Making up healthy lunches has become a bit of a challenge with a new baby. It would be far easier to reach for something that comes in a packet and wrapped in pastry for lunch, but in the long-term I know that I wouldn’t feel my best regularly surviving on convenience food.
Coming up with healthy lunch ideas that can be thrown together in a flash that doesn’t involve my go-to salads and soups has been difficult. I love my salads and soups, but sometimes it’s nice to change things up and step away from the norm. Since creating my Sweet Potato, Spinach and Mushroom Crustless Quiche, I’ve enjoyed the ease of how quickly these can be whipped up. With one of these in the fridge, I know that I have the start of a nutrient dense meal for the week, perfect for breakfast, lunch or dinner.

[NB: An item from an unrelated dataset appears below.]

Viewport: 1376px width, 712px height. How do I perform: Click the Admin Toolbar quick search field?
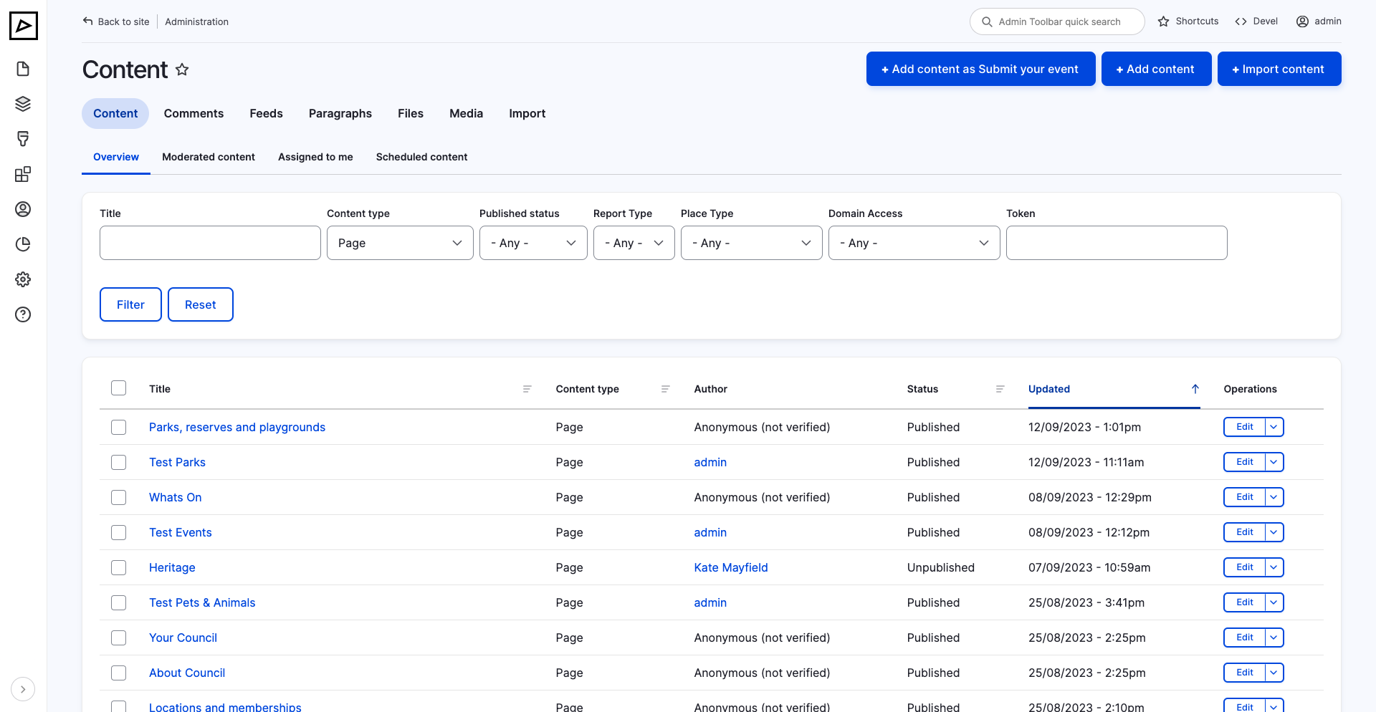(1057, 21)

- 2 cups grated cauliflower
- 1 cup cooked quinoa
- 1/3 cup grated cheese ( I used cheddar)
- 2 tsps garlic and herb seasoning
- 2 medium eggs
- 4 eggs
- 1/4 cup roasted red peppers
- 1/3 cup feta cheese
- 2 tbsp lemon thyme (dried thyme is also good)
Preheat the oven to 180 degrees and line a pie tin with greaseproof paper.
Boil the quinoa in a saucepan and allow to cool when cooked.
When cooled mix the quinoa, grated cauliflower, grated cheese, eggs and garlic and herb seasoning together in a bowl until well combined.
Pour the mixture into the pie tin and pat it down with the palm of your hands or the back of a spoon. Build the pie crust up on the sides of the tin making sure that the mixture is even all the way around.
Bake the crust in the oven for 20 minutes until golden brown.
When baked set side and allow it to cool.
Beat the eggs together and pour into the pie crust.
Add the roasted red peppers, feta and lemon thyme to the eggs.
Cook in the oven for 30 minutes until the eggs have set and golden brown on top.
Serve and enjoy!
This grain-free crust is perfect for those who are following a gluten-free diet. Surprisingly, even though there is no flour in the crust it holds together really well, which is down to the eggs in the mixture. You can add what you like to the filling, it’s such a versatile recipe that the combinations are just endless.
I just love how the sweet roasted red peppers go so well with the creamy and salty feta. As a major fan of the sweet and salty combination, I’m glad that I can indulge my flavour obsession easily with a quick and healthy lunch idea too.
What are your favourite go-to quick and healthy lunches? Do you like the sweet and salty flavour combination?